Even if you don’t have significant assets, if there is an imbalance between your superannuation accounts then an adjustment might be called for, with a transfer from the larger fund to the lesser. This can only be done with a binding financial agreement (with each party represented by their own lawyer) or court orders. The language used is specific and must be perfect, so using a lawyer is recommended.

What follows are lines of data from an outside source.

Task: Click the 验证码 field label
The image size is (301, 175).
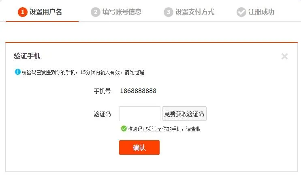Action: (x=102, y=114)
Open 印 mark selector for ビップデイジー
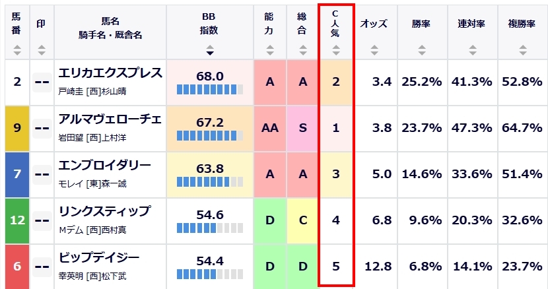 pyautogui.click(x=42, y=267)
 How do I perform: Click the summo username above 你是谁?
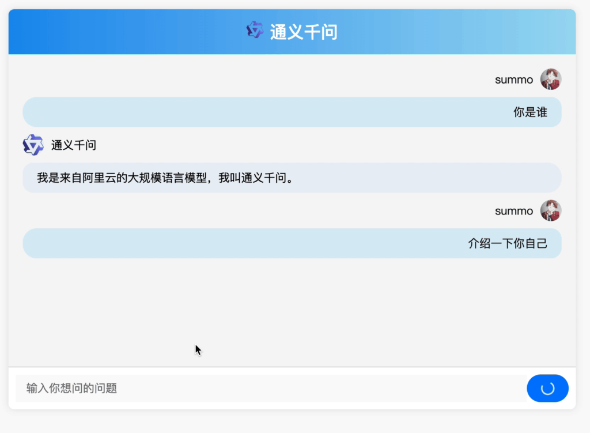tap(514, 80)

Always check with a lawyer regarding property settlement. You do not necessarily need to engage a lawyer to represent you, but legal advice is extremely important. Many lawyers will provide an initial free consultation, and there are free legal services available in each state and territory. Just google ‘free legal mysuburb’ (replace mysuburb with your suburb).
Before you see a lawyer, get your information together so you don’t waste any time or money. You will want to list all assets and debts and obtain an estimated or actual value for each. Assets include property, cars, caravans, investments, superannuation, bank accounts, estimate of value of contents of the home, work tools, hobby tools, ride on mowers, jewelry. Then list all debts, such as loans and credit card balances. List contributions made before the marriage (if you brought significant assets into the relationship), contributions made during the marriage (tax returns help), gifts from parents, inheritances, lottery winnings, etc.. Since you’ll need to agree on valuations it might be a good idea to share this task with your former partner.
It’s easier for the lawyer if you can document everything in a spreadsheet.